I do not want both mixed up, because the fanfic would totally drown out the books by an order of magnitude, and also the tags I want to use for both are very different. I've seen an option in Calibre to create virtual "libraries", but I wonder whether that is really good for keeping things separate. Has anyone experience with using Calibre for both? Or a better system?
I'm a bit wary to import hundreds of stories into my Calibre Library only to find out it would be a mess I'd have to clean up manually...

no subject
I have found that Library button in the meantime and am using that now too, and figured out to use a download plugin to get the meta data, which is also useful for updating WIPs (though the one I downloaded is called FanFicFare). And yeah it is much easier than saving and organizing by hand! I hadn't realized the possibilites for making extra columns though.

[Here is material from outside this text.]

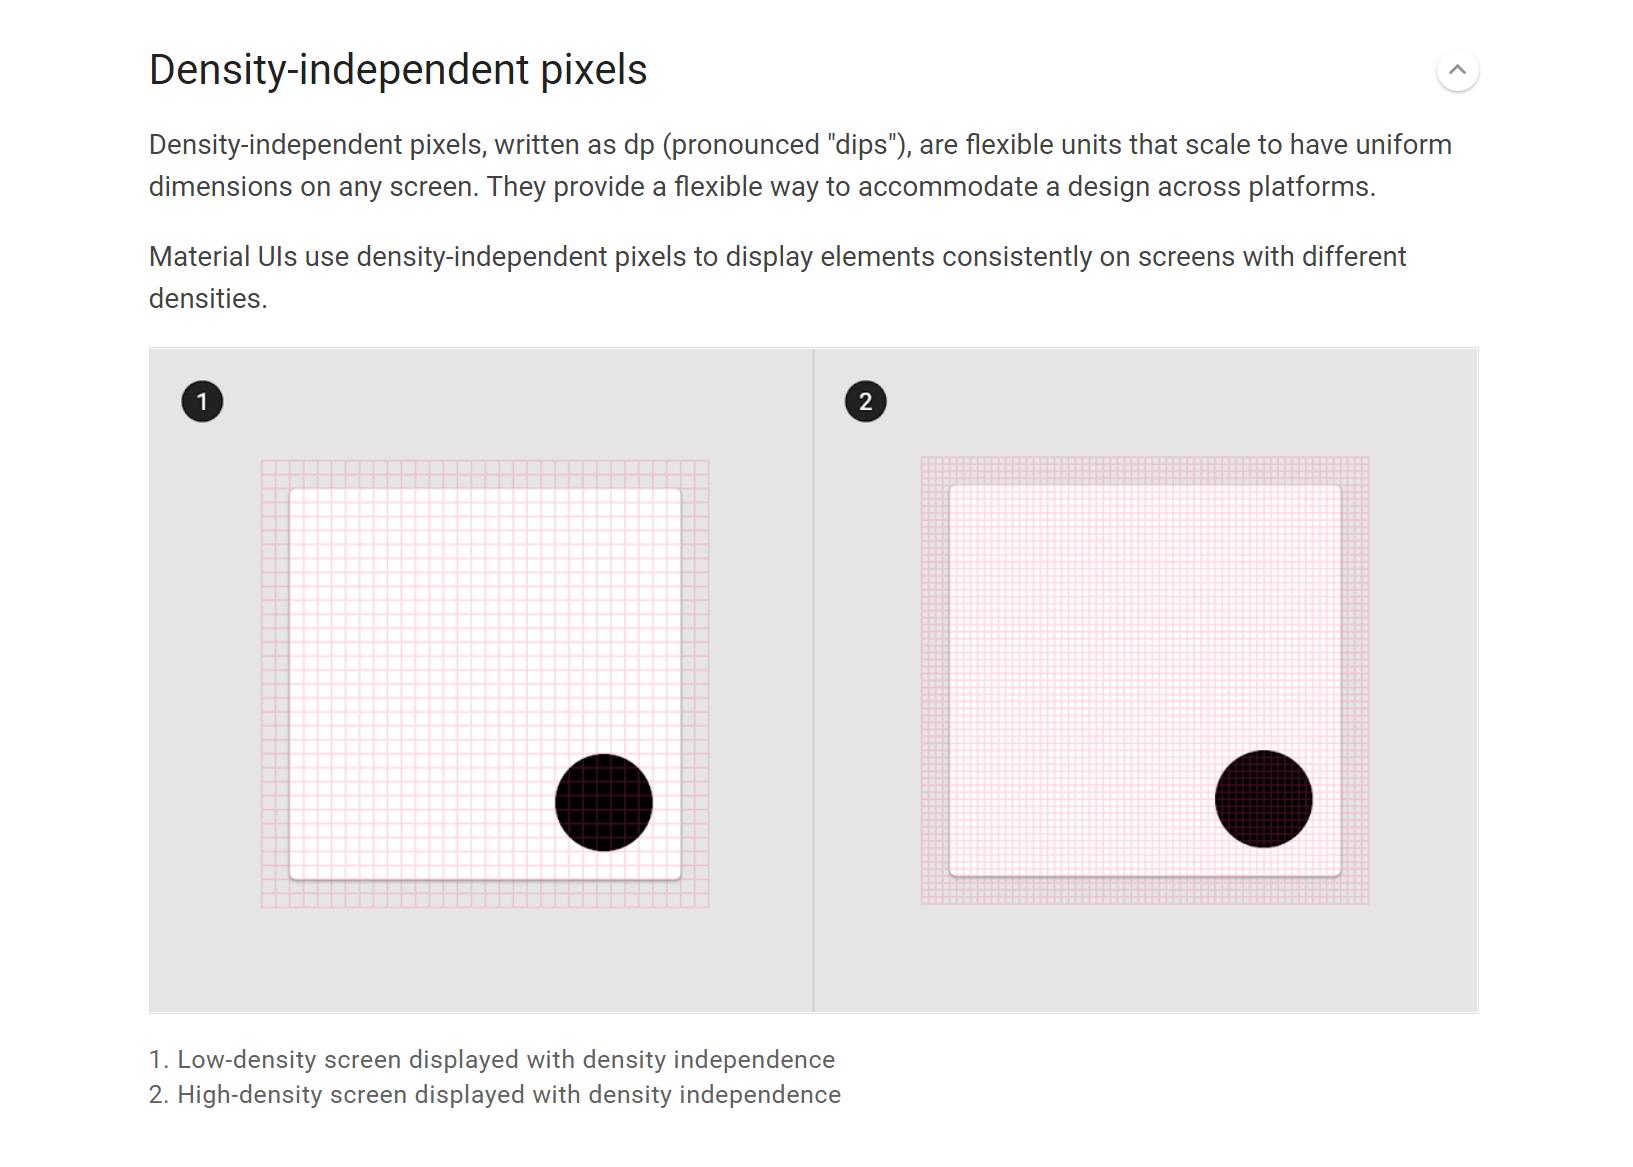This screenshot has height=1167, width=1633.
Task: Select the white card in diagram 1
Action: pos(450,640)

Too often in the last years since social bookmarking I've just bookmarked stuff without saving, because I am actually not a big re-reader (whether original or fanfic), but every now and then I do, and then find out that an awesome fic has vanished. And sometimes I loose stuff even though I was sure I had it saved. Just now as I imported fanfic into Calibre I found out I accidentally saved some sort of server error document instead of the fic for one WIP a while ago, and when I checked again the author has not just discontinued but pulled the thing. Even though unfinished the worldbuilding was so awesome, that it had totally been worth reading. I don't understand this impulse to delete stuff. :(
To hear that Calibre is sometimes loosing books is disturbing. How do you even notice a file goes missing?! Unfortunately I can't even use the newest Calibre since the 2.x versions of Calibre won't run with the versions of the necessary system libraries on my Linux distro (still using Ubuntu 12 longterm support version on my laptop rather than the newest Ubuntu 14), so I'm stuck on Calibre 1.45 as the newest I can install manually (the version that comes pre-packaged with my distro is even further behind). Though I'm planning on getting a new laptop soon, and to install a newer Ubuntu, so maybe the newer Calibre will run on that.
no subject
I've never understood the urge to pull fic either. That and a flaky internet connection is why I started saving things. If you have the link, archive.org can really help.
It bemuses me that fanfic authors think they should have more privileges than published authors. Can authors who sell books pull those books from people's shelves on demand? No. But apparently many fanfic authors think they should be able to not only control whether their work is published but also control the behavior of anyone who has copies (all of those authors who pull their fic and ask others to stop reccing or spreading it).
no subject
I think how people conceptualize fanfic isn't uniform. Like, some see it as a more ephemeral thing than published fic, more like oral conversations rather than print. Which I can kind of see if it's your not!fic chat that used to be in some meme comments, but not quite as much with fic that you uploaded to an archive. And I kind of get not wanting old or unfinished stuff that now embarrasses you or whatever to still be showcased, but otoh every fanfic *reader* understands how much it sucks to loose your favorite fic, so the authors know that yanking their stuff will do that to others, and it's not like people are just going to forget you stopped updating that awesome WIP they liked, and will like you better for vanishing what was there on top of it.